How to complete this task: From the first line of the data through the line containing "Task: Click drag handle icon for 单据名称 row", return each line exactly.

************

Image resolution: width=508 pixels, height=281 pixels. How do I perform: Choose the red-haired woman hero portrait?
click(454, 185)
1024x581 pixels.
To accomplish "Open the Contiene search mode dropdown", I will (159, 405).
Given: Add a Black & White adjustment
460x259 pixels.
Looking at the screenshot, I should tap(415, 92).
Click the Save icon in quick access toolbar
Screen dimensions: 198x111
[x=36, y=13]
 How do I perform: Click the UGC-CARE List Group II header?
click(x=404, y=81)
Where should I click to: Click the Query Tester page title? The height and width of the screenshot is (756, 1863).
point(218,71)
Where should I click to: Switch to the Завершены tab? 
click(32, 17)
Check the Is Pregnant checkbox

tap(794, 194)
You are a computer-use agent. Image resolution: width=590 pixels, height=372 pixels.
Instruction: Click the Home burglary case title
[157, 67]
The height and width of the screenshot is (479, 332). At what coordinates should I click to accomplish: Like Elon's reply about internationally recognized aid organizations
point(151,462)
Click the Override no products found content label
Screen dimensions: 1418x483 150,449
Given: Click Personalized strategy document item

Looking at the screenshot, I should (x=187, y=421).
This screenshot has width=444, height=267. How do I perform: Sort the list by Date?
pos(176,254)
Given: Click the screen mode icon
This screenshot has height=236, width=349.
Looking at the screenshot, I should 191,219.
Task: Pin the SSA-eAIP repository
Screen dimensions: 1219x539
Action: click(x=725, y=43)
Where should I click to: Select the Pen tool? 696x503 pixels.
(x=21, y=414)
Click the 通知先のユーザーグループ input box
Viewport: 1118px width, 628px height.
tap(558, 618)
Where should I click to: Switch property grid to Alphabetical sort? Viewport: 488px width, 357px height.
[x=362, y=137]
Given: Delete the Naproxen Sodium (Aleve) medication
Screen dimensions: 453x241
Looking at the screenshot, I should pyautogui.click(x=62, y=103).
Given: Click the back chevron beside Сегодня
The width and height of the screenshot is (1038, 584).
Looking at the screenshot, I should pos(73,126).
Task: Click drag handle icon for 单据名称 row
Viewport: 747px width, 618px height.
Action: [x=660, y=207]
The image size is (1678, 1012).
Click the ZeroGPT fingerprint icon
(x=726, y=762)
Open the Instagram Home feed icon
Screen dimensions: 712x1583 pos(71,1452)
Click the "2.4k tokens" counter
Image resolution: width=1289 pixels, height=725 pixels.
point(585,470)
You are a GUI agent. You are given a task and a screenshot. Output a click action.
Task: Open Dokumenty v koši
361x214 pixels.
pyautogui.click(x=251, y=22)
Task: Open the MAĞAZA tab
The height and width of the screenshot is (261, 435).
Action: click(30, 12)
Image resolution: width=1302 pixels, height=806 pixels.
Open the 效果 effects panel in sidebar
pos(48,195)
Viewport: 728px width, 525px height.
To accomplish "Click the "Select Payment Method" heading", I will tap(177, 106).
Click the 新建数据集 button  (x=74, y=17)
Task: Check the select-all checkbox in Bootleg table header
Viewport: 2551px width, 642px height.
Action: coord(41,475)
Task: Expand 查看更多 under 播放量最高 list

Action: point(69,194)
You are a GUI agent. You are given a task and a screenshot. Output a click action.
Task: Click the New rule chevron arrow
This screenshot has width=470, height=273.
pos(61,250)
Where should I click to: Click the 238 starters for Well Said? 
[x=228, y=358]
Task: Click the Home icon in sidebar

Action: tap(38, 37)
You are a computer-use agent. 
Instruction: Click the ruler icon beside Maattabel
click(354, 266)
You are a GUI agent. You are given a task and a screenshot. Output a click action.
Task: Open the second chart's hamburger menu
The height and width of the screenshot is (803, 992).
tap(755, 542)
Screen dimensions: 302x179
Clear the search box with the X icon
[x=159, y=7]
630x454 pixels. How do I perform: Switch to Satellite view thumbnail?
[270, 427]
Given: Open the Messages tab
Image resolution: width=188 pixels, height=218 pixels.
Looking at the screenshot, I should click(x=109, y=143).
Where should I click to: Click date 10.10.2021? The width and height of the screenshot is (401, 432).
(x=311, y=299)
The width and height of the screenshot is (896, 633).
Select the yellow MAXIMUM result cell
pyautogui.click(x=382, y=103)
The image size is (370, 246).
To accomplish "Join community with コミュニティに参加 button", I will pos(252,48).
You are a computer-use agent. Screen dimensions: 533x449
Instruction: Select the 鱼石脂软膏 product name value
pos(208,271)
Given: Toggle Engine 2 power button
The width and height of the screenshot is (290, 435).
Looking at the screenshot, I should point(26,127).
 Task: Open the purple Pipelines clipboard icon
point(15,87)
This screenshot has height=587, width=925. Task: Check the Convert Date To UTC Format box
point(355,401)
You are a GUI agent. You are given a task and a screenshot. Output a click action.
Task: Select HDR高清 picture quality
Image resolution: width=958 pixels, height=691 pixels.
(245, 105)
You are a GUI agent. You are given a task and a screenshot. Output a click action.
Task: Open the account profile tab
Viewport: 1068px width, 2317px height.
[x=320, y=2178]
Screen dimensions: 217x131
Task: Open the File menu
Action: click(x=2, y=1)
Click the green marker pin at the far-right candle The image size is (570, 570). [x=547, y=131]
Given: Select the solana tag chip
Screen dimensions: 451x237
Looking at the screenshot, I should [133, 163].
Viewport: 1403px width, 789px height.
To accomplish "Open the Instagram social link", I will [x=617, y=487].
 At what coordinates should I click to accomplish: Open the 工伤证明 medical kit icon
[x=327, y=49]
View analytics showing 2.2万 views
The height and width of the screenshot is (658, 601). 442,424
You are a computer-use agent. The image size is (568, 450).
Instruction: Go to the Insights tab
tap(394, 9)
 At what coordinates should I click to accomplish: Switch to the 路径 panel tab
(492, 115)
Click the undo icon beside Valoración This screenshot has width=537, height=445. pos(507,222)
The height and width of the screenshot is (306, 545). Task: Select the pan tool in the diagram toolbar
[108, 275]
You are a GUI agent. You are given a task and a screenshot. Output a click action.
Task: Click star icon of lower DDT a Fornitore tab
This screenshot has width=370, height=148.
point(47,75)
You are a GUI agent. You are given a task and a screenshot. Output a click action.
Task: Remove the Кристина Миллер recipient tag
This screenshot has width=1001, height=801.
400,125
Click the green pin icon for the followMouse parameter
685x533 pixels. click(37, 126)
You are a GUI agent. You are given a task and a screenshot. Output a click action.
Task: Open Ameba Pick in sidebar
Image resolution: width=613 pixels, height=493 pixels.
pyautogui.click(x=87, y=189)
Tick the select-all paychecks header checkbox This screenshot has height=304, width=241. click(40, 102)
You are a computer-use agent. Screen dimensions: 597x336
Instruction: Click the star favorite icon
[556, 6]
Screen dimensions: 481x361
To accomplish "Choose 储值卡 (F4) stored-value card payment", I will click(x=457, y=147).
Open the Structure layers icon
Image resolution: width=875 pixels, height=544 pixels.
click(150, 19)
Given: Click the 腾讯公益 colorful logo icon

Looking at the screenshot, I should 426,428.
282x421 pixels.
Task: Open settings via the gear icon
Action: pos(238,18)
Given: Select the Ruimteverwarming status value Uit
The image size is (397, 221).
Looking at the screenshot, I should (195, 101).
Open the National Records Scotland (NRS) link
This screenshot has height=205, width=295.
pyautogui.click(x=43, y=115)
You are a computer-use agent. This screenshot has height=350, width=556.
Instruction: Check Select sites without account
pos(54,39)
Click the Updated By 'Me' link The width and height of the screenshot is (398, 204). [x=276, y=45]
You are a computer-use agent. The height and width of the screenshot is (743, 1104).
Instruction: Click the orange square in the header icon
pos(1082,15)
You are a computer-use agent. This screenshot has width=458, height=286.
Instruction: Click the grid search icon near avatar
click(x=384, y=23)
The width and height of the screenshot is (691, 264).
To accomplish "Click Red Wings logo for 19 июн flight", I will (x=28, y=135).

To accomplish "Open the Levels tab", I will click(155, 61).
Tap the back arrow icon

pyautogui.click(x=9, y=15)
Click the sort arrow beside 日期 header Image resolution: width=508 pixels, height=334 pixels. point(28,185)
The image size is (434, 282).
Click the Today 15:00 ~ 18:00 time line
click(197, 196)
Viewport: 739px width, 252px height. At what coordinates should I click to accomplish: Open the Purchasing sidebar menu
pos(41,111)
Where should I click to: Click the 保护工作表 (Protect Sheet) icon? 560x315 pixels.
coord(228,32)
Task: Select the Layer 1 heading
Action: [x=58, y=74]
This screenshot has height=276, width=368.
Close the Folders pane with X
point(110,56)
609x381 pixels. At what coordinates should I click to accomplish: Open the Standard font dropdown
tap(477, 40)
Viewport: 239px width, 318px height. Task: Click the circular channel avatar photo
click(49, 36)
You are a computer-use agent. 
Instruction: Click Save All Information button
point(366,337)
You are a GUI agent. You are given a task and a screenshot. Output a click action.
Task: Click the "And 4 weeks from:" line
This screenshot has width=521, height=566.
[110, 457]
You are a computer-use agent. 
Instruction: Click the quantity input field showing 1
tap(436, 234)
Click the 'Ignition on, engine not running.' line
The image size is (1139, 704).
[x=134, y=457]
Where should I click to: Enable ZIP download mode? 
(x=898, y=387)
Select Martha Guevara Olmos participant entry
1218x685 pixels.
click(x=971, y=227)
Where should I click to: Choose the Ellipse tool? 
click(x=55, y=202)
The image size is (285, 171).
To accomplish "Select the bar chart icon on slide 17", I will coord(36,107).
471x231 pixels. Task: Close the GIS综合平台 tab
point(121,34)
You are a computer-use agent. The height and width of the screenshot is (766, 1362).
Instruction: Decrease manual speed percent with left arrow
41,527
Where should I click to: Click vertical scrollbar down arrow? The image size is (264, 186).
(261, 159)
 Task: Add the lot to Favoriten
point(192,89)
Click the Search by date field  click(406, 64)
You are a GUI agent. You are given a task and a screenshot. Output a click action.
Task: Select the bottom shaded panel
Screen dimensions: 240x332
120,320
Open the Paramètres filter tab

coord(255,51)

************

Answer area:
Image resolution: width=508 pixels, height=281 pixels. How do I perform: Choose the red-haired woman hero portrait?
click(454, 185)
1024x581 pixels.
To accomplish "Open the Contiene search mode dropdown", I will (159, 405).
Given: Add a Black & White adjustment
460x259 pixels.
Looking at the screenshot, I should tap(415, 92).
Click the Save icon in quick access toolbar
Screen dimensions: 198x111
[x=36, y=13]
 How do I perform: Click the UGC-CARE List Group II header?
click(x=404, y=81)
Where should I click to: Click the Query Tester page title? The height and width of the screenshot is (756, 1863).
point(218,71)
Where should I click to: Switch to the Завершены tab? 
click(32, 17)
Check the Is Pregnant checkbox

tap(794, 194)
You are a computer-use agent. Image resolution: width=590 pixels, height=372 pixels.
Instruction: Click the Home burglary case title
[157, 67]
The height and width of the screenshot is (479, 332). At what coordinates should I click to accomplish: Like Elon's reply about internationally recognized aid organizations
point(151,462)
Click the Override no products found content label
Screen dimensions: 1418x483 150,449
Given: Click Personalized strategy document item

Looking at the screenshot, I should (x=187, y=421).
This screenshot has width=444, height=267. How do I perform: Sort the list by Date?
pos(176,254)
Given: Click the screen mode icon
This screenshot has height=236, width=349.
Looking at the screenshot, I should 191,219.
Task: Pin the SSA-eAIP repository
Screen dimensions: 1219x539
Action: click(x=725, y=43)
Where should I click to: Select the Pen tool? 696x503 pixels.
(x=21, y=414)
Click the 通知先のユーザーグループ input box
Viewport: 1118px width, 628px height.
tap(558, 618)
Where should I click to: Switch property grid to Alphabetical sort? Viewport: 488px width, 357px height.
[x=362, y=137]
Given: Delete the Naproxen Sodium (Aleve) medication
Screen dimensions: 453x241
Looking at the screenshot, I should pyautogui.click(x=62, y=103).
Given: Click the back chevron beside Сегодня
The width and height of the screenshot is (1038, 584).
Looking at the screenshot, I should pos(73,126).
Task: Click drag handle icon for 单据名称 row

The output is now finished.